Optus is pushing ahead with its enterprise cloud offering, hoping to manage every step of the way for customers moving away from on-premises hosting.
Written by Josh Taylor, Contributor

Optus is seeking to manage every step of the transition for companies and government agencies moving from on-premises hosting to a hybrid or public cloud model.

Australia's second-largest telecommunications company announced on Wednesday that its latest cloud strategy will offer a much more advisory role for companies and agencies looking to move to the cloud.

"It's a combination of what we have built, partnered and acquired to drive our cloud capability more end-to-end, in response to customer demands," Optus Business MD John Paitaridis told ZDNet.

"We're offering migration advisory and management skills. In term of the on-premises and legacy environments and how they move it into the cloud. We've bolstered our skill set, and we've increased our resources."

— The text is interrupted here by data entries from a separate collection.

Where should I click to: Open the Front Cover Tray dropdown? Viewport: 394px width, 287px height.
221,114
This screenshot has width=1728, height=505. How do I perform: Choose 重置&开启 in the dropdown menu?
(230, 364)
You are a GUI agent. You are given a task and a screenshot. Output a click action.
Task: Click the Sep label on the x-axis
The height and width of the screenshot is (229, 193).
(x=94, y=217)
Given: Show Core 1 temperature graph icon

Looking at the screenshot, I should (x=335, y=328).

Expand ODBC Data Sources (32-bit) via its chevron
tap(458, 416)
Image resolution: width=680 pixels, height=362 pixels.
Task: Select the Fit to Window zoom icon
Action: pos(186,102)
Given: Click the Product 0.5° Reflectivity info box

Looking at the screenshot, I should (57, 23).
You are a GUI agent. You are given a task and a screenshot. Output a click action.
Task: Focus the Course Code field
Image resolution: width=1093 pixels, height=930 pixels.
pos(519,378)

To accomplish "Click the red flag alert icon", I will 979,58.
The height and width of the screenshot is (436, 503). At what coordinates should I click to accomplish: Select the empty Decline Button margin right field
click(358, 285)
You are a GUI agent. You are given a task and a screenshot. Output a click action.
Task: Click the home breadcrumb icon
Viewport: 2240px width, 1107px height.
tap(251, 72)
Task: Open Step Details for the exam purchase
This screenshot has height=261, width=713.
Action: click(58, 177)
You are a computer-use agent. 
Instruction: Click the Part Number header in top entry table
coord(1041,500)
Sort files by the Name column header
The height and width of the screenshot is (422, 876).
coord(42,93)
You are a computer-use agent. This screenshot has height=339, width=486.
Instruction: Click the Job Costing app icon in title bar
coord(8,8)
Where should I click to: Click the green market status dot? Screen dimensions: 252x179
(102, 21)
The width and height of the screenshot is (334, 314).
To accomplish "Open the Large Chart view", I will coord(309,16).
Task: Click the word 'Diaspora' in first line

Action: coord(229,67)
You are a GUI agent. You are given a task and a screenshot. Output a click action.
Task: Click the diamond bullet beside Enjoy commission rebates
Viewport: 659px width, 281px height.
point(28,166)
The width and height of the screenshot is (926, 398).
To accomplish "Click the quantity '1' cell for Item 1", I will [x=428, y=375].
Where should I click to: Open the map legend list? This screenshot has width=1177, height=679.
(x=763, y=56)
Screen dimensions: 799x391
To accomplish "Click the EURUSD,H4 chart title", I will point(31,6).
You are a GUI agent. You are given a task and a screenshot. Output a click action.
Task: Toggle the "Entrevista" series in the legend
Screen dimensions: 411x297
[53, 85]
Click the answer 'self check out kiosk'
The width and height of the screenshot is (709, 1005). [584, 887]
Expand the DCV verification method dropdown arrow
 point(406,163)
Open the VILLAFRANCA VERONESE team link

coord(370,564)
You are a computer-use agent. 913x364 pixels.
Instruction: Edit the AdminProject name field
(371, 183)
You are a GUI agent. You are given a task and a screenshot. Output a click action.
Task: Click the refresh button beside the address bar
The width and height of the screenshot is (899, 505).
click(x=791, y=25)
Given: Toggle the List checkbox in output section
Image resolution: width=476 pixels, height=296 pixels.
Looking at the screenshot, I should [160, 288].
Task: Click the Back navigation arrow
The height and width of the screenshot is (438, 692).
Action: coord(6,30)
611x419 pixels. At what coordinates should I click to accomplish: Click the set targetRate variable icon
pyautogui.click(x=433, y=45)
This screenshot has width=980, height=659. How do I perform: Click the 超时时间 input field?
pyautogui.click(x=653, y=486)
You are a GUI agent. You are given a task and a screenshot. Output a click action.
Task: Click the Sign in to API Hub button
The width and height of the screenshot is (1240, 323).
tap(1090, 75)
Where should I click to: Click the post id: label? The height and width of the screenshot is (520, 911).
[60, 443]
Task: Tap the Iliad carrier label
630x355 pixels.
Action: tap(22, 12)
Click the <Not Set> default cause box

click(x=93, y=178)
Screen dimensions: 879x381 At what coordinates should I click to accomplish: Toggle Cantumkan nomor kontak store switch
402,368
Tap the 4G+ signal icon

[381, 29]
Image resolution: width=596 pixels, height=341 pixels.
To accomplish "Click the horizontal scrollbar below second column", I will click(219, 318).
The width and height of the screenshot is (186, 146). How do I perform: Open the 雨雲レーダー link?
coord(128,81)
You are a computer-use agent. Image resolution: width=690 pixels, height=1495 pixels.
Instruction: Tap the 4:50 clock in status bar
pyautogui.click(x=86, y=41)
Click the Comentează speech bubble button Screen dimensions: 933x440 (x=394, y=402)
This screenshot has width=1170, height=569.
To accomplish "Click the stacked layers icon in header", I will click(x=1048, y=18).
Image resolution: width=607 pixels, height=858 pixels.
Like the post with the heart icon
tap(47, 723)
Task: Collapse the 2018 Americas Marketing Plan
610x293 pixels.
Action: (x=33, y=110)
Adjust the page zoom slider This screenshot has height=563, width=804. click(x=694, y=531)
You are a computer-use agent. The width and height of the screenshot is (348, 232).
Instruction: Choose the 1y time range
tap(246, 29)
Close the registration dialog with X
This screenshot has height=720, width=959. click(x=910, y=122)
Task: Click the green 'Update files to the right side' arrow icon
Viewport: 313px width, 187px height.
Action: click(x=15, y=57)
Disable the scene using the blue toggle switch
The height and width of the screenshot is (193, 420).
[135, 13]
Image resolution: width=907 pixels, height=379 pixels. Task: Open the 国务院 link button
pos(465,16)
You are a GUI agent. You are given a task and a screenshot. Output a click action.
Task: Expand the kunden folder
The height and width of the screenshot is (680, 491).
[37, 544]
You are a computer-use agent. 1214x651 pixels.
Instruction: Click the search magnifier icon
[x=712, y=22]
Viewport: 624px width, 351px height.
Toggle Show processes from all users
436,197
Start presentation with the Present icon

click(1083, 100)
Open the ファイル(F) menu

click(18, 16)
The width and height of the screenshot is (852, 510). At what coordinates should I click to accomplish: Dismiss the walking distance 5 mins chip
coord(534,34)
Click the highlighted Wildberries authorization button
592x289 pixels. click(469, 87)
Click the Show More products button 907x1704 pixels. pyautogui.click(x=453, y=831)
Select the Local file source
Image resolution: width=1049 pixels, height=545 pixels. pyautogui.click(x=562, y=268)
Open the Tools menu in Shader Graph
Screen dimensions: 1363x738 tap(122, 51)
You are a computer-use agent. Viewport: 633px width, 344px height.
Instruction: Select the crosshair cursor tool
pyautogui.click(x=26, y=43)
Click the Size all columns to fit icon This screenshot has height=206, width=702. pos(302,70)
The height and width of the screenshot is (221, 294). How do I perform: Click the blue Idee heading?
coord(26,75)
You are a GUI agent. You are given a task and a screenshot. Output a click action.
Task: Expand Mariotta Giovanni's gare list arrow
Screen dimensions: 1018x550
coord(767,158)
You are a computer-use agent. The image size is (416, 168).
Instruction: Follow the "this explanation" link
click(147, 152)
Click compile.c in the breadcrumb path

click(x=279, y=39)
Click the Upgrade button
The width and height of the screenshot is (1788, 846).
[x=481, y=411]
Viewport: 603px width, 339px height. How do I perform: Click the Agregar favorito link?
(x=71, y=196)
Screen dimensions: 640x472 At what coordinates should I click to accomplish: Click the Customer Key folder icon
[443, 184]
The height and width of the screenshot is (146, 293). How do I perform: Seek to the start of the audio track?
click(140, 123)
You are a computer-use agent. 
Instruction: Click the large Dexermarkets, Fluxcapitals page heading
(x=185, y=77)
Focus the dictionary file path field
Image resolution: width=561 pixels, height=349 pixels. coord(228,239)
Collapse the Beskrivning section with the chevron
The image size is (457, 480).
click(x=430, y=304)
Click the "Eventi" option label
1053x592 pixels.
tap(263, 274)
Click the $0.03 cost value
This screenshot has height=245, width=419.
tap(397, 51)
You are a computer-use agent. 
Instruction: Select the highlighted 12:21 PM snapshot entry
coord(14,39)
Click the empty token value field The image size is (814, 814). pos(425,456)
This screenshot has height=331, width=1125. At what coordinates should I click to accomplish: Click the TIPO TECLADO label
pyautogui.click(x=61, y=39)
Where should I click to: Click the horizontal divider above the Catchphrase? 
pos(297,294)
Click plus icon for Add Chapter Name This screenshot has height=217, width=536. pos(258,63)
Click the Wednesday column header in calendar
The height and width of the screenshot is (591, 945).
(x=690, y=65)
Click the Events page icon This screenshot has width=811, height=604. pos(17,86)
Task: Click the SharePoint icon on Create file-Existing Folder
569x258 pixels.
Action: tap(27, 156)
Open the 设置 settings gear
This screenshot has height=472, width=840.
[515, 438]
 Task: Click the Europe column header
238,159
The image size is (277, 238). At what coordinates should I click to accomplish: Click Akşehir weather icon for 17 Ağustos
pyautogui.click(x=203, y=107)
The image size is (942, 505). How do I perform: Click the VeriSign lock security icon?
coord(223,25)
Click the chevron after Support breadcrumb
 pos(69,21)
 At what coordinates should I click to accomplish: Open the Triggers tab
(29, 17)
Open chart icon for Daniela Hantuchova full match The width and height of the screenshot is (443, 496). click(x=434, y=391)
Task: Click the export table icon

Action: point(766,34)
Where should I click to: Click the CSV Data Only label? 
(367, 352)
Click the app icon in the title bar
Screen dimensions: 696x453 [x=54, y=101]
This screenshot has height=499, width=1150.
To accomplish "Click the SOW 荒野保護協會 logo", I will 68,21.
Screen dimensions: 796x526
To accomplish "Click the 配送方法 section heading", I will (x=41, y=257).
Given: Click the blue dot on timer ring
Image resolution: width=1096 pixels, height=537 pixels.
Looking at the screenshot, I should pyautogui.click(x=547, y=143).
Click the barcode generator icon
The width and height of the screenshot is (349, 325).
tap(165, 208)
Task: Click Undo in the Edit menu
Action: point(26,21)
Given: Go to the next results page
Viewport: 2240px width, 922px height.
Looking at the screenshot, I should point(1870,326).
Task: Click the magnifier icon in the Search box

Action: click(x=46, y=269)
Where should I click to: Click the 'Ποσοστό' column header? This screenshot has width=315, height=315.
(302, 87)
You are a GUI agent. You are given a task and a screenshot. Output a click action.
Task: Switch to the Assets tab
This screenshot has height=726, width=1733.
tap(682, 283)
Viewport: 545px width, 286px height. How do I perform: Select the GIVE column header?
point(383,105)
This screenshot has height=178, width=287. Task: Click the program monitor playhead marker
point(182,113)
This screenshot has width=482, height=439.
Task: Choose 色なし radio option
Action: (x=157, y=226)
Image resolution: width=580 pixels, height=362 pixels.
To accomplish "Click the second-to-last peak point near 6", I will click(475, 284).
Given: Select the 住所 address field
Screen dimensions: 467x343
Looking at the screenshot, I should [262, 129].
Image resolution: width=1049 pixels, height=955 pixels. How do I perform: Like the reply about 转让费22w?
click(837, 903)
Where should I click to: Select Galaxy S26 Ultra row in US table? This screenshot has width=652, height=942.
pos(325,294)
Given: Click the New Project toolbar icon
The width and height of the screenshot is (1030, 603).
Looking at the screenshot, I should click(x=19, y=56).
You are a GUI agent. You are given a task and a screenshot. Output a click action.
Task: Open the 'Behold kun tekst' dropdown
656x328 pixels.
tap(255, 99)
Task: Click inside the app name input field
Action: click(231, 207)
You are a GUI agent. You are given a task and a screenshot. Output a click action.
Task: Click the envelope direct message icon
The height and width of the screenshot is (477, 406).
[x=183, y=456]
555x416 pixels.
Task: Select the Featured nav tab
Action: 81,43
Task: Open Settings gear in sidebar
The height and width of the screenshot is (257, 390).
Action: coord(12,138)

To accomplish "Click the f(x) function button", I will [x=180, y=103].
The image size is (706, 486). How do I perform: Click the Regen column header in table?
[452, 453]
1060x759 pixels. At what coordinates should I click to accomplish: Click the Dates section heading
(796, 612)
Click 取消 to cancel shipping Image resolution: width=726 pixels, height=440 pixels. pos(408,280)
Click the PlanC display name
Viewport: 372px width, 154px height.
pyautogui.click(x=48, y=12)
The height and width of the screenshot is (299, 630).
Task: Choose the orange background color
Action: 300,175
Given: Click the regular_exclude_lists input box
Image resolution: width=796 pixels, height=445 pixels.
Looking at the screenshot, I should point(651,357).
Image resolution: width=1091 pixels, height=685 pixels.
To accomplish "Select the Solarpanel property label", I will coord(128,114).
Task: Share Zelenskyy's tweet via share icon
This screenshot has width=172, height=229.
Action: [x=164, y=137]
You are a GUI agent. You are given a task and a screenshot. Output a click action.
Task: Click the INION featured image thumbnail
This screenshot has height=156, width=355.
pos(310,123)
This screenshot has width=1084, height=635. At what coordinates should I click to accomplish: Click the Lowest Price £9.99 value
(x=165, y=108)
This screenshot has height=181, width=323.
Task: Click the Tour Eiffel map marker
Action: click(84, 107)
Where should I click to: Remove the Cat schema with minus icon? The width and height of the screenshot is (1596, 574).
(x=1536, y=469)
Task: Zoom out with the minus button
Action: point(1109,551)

Optus highlighted the company's recent acquisition of Microsoft partner Ensyst to offer access to Azure, and the company's acceptance into the Cisco Intercloud Provider network to make it easier for companies to manage workloads across multiple clouds, both private, and public.

"[Ensyst] have the incredible capability of taking Microsoft workloads and docking them onto the public cloud," Paitaridis said.

"We have announced an end-to-end capability in terms of our cloud infrastructure environments. We can essentially take customers from on-premises environments, private cloud, and now snap in public cloud offers as well as they arise."

Customers can extend workloads into Azure, and Amazon Web Service with Optus' cloud offering, but Paitaridis said much of the strategy was focused around getting companies and government agencies to take that first step into the cloud.

"It does involve a lot of mapping of their current environment, looking at their current systems, what they have on premises, what applications are cloud ready. We might help the customer virtualise first, and then help them move to the public, private or hybrid cloud environment," he said.

Optus is focusing in particular on state and federal governments, and was one of the first named on the Commonwealth government's cloud services panel. Paitaridis said Optus would have conversations with new and existing customers, such as the Australian Taxation Office about moving to the cloud.

"We've got long-standing ICT managed services contracts in the federal government... clearly we're working closely with the tax office around their strategy," he said.

"But increasingly there are agencies that aren't doing as much as the tax office is with us who are interested and engaged with us."